** START QUOTED PASSAGE **
Archive for November, 2013
The future of libraries: what the Guardian online debate found
Nov 28th
Future of libraries: keeping the service alive – Guardian.
The Guardian held one of its online debates on libraries today. The discussion between several library experts (managers, campaigners, councillors) and anyone contributing online. Around 200 comments were made so it’s a little condfusing: I’ve endeavoured to summarise below, although doubtless I have missed some things which some would consider important. Main threads and arguments.
- Are libraries declining due to technological change? Libraries are still needed, in some ways more than ever: internet/online access essential and libraries provide the access and skills to those without either or both. Seven million have never used the internet. Wikipedia etc don’t cover all information and are prone to deletion, accidental or otherwise and is also not entirely trustworthy anyway. Libraries provide quiet study spaces. Children need the books and everyone needs serendipity that bookshelves allow. Bookstock is declining due to budget cuts. It’s not black and white – books and e-books will co-exist. Books are still in demand with 244 million loans in England 2011/12,
- Joined up thinking required between school and public libraries (But … safeguarding issues) sharing resources e.g. Tri-borough, co-locations. Essex sharing buildings with parish and district councils. Children’s services a natural to co-locate with. But … need to be sensitive to needs of library to avoid them being sidelined in co-located buildings.
** END QUOTED PASSAGE **
STATED PROBLEM 1
Retype the library debate summary from "Archive for November, 2013" up to and including "threads and arguments.".
STATED PROBLEM 2
In the library debate summary, how many book loans were made in England in 2011/12?
** START DATA SUPPLIED **
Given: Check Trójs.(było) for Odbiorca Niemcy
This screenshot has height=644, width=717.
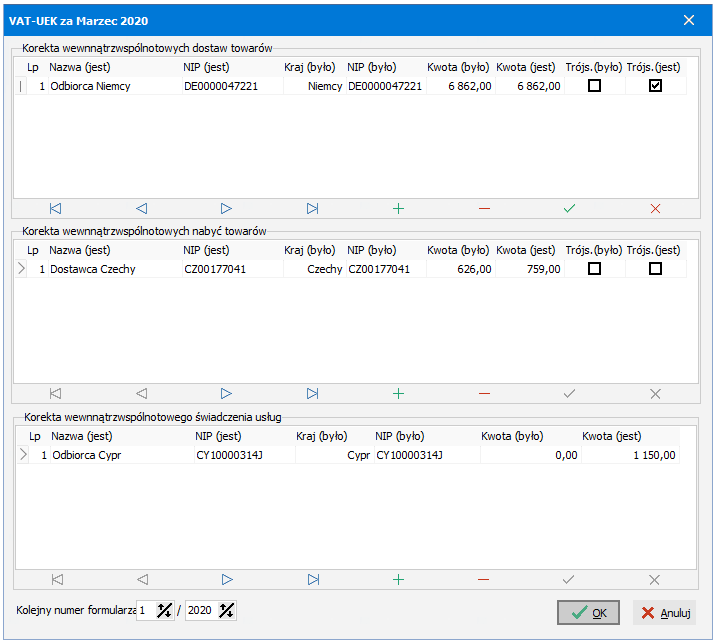Looking at the screenshot, I should tap(594, 86).
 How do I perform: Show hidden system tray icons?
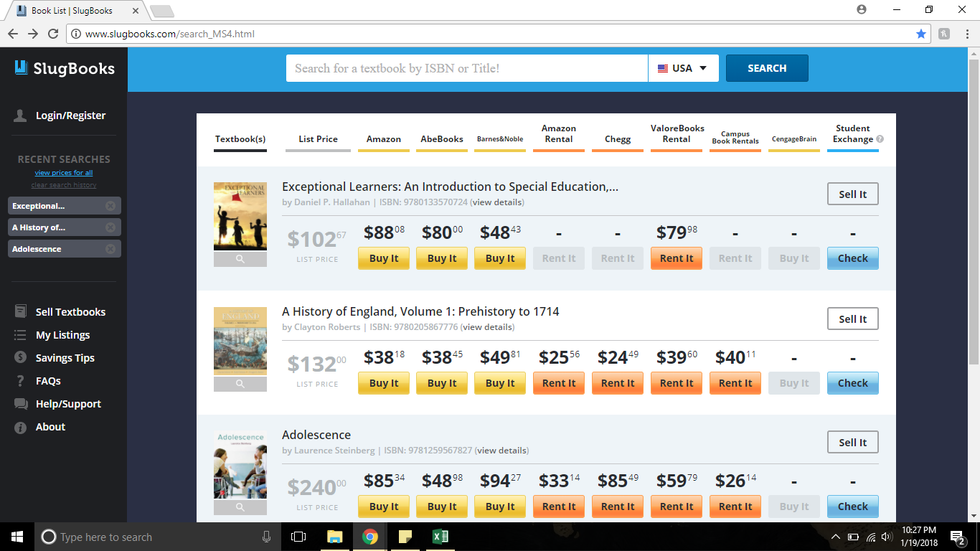(836, 537)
** END DATA SUPPLIED **
FULL OUTPUT 1
Archive for November, 2013
The future of libraries: what the Guardian online debate found
Nov 28th
Future of libraries: keeping the service alive – Guardian.
The Guardian held one of its online debates on libraries today. The discussion between several library experts (managers, campaigners, councillors) and anyone contributing online. Around 200 comments were made so it’s a little condfusing: I’ve endeavoured to summarise below, although doubtless I have missed some things which some would consider important. Main threads and arguments.

FULL OUTPUT 2
244 million